[What you have to do]
Translate this sentence from the passage on childhood and belonging below into Spanish: "Her place felt more like home to me than the cold cottage with my family."

[Document section]
When I was very young, I ran away from home. A lot. But not just to the backyard or neighbor's porch, I ran to the Mcilmoyle’s house a long way down a footpath through some cottages, fields, more cottages, and finally, a wheatfield. My hair was wheat-color, nature’s perfect camouflage for a four-year-old who wants to run away. 


My Canadian “mum” would see movement in the field and eventually, she made out the tiny little figure that was me. By now, this had happened several times before. She asked me if my parents knew where I was, and I lied and said yes.


Her place felt more like home to me than the cold cottage with my family. Apparently, I delighted these grown-ups with my baby antics, including dancing and pretend-singing, but until recently, I never quite understood what would draw a little girl so far away just to dance and swing her arms in someone’s side yard. 


Adults often say that children, “just want attention” which is the slop bucket phrase for all things adults don’t understand. Babies need the delight in the caretaker's eyes that mirrors back to them their lovability. It's the delight that coaxes and softens our stoic adult nervous systems into cooing, babbling, and making faces. 


Children also need full-on engagement, eye-to-eye gazing with signs of endearment. That’s how we learn to attune. Like musicians warming up backstage, there’s a strumming of instruments and rhythms that will eventually coalesce into harmony. Pitch and catch is the back-and-forth sway of human signals. As silly as it sounds, simple things like echoing a child’s words or mirroring a child's expression are the great tuning forks of brain and love development. Rhythm and rhyme.


And all of that (attunement, delight, and rhythm) is the warmup to the big symphony of Belonging, the survival code of our species. It is overlooked and under-represented in many circles, including therapy, but in belonging sits the very core of us hiding in plain sight. Humans have all kinds of radar to detect if we belong or not: Do people approve of us? Are we acceptable? Outside of our awareness, we constantly calibrate our place in a group to see if we are safe, in or out, or liked by our peers. Was I too loud or demanding? Our culture faults us for traits like people-pleasing and looking for approval (which, to be clear, can be debilitating), however, part of our very survival depends on fitting into the tribe and belonging. Our social radar is finely tuned because for half a million years of human evolution, not belonging meant we might get scraps of food instead of a leg bone or our babies might starve in the next drought. Belonging is nothing to sneeze at.

[Entries shown]
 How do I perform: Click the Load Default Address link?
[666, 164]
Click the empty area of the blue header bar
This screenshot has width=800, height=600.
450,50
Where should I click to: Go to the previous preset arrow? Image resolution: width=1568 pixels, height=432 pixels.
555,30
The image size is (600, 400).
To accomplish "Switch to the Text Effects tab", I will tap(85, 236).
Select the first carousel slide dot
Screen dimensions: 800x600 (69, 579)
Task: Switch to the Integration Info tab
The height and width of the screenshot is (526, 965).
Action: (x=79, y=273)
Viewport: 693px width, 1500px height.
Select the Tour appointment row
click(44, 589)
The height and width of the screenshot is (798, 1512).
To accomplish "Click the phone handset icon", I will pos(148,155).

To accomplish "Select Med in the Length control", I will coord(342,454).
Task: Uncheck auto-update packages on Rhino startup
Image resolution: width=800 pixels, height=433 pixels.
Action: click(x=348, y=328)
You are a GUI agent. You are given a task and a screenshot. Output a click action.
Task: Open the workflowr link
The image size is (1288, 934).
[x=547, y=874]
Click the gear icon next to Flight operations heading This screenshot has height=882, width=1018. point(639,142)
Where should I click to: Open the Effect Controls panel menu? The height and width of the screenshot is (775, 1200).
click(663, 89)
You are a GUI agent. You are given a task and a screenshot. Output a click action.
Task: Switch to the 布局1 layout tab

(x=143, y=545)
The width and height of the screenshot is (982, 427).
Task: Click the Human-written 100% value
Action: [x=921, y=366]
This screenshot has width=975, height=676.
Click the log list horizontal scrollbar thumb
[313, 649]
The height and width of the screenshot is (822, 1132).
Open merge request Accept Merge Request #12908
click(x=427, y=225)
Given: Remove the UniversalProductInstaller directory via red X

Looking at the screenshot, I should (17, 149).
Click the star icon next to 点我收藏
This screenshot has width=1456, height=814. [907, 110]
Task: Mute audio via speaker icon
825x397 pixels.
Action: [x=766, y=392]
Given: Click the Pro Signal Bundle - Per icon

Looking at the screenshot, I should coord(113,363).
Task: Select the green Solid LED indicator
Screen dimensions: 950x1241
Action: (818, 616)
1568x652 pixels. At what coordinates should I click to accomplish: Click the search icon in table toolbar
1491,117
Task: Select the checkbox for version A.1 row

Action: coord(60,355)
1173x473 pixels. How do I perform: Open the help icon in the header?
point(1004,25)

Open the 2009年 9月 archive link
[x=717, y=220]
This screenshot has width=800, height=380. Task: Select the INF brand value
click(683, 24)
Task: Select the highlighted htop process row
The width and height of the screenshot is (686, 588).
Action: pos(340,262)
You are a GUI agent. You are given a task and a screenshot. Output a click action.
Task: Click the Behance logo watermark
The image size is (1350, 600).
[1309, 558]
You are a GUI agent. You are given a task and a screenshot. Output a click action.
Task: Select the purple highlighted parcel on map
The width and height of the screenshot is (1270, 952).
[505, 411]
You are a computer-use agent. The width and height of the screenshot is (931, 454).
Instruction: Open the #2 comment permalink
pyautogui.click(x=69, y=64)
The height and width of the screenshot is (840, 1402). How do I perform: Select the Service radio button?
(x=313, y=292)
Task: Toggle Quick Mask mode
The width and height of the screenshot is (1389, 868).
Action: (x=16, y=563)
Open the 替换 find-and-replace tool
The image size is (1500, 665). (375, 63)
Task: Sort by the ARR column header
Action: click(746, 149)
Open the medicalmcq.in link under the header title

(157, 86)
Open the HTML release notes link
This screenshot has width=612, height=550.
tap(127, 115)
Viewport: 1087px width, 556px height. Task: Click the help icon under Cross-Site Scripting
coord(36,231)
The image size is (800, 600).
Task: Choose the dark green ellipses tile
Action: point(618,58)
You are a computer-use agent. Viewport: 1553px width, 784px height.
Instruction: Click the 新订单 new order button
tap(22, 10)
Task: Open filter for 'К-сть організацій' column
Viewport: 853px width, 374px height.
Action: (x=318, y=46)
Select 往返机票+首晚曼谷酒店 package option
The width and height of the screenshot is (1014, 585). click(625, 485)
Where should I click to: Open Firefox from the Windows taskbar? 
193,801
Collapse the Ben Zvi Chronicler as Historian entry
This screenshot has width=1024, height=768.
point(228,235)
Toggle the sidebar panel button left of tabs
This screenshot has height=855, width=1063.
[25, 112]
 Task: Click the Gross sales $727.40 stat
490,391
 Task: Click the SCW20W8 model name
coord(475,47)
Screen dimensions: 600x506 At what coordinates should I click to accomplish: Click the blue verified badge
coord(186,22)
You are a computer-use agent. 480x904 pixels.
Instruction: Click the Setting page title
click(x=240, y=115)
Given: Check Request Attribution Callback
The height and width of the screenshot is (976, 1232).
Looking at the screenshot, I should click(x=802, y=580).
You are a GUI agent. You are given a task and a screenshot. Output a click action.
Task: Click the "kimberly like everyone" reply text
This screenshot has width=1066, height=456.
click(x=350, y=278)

[Written solution]
Su casa se sentía más como un hogar para mí que la fría cabaña con mi familia.